L’actrice Winona Ryder, l’une des interprètes de la série « Stranger Things » de Netflix, lors de l’avant-première de la deuxième saison, à Los Angeles, le 26 octobre 2017. / Mario Anzuoni / REUTERS

Interrogé mi-octobre, Reed Hastings, le fondateur et patron de Netflix, ne semblait pas trop s’inquiéter du futur lancement d’une offre de streaming par Disney. La donne a peut-être changé, jeudi 14 décembre, avec l’annonce du rachat de la majeure partie de la 21st Century Fox par le groupe de Burbank, qui va ainsi mettre la main sur un important catalogue de films et de séries. « Disney et Fox pourraient proposer plus de titres que Netflix », prédisent les analystes de Barclays.

Sur le papier, le fonds du futur Disney a de quoi inquiéter le leader du streaming. Il rassemblait déjà les dessins animés et longs-métrages maison, les films d’animation de Pixar, les super-héros de Marvel, les trilogies de Star Wars et les séries des différentes chaînes de télévision de la société. S’y ajouteront les franchises à succès de Fox, comme Avatar, X-Men, La Planète des singes, L’Age de glace, Die Hard ou encore Alien. Et ses nombreuses séries : Les Simpsons, The Americans, Homeland, This is Us, Modern Family

Doublement perdant

Disney va par ailleurs acquérir des équipes de production ayant fait leurs preuves et qui alimentent les grilles des programmes des grandes chaînes américaines. Elles pourront bientôt être mises à contribution pour créer des contenus réservés à la future plate-forme de streaming de la société. Et lui permettre de diversifier son offre, globalement orientée vers le grand public.

Netflix pourrait être doublement perdant : en plus de devoir affronter un redoutable concurrent pouvant lui voler des abonnés, la société va subir un appauvrissement de son catalogue. Disney a déjà fait savoir qu’il ne renouvellerait pas l’accord qui le lie à Netflix jusqu’à la fin de l’année 2018. Et il est très probable que ses dirigeants choisissent la même option avec les productions de Fox.

« Disney est une fantastique marque mais notre croissance à l’international a été forte alors que nous n’y proposons pas ses contenus », relativisait en octobre M. Hastings, en marge de la publication des résultats trimestriels. Perdre les contenus de Fox pourrait cependant avoir un impact plus important. « Ils constituent l’un des piliers du catalogue de Netflix », observe Michael Nathanson, de MoffettNathanson. Selon ses estimations, Fox représente aux Etats-Unis 17 % des séries les mieux notées sur Netflix, contre 7 % pour Disney.

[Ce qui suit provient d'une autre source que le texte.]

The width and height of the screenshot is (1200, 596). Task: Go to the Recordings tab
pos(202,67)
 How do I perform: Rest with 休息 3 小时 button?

Des investissements massifs dans la création de contenus

Netflix a toutefois le temps de voir venir. La transaction ne sera pas conclue avant fin 2018. Et elle possède des contrats à long terme avec les différentes entités du groupe Fox. La société possède, en outre, une bonne longueur d’avance, avec 104 millions d’abonnés, dont 53 millions hors des Etats-Unis. L’offre de Disney ne sera initialement disponible que sur le territoire américain. Son implantation à l’international pourrait être lente. Netflix estime par ailleurs que les consommateurs s’abonneront à plusieurs offres en ligne.

Surtout, Netflix a déjà anticipé la volonté des groupes de télévision de récupérer leurs contenus. Depuis 2013, l’entreprise investit massivement pour financer ses propres séries et films, qu’elle a placés au cœur de sa stratégie marketing. House of Cards ou encore Stranger Things ont attiré de nouveaux abonnés. Début août, elle a par ailleurs mené la première acquisition de son histoire, l’éditeur de comics Millarworld, qui va lui permettre de créer des films et séries de super-héros.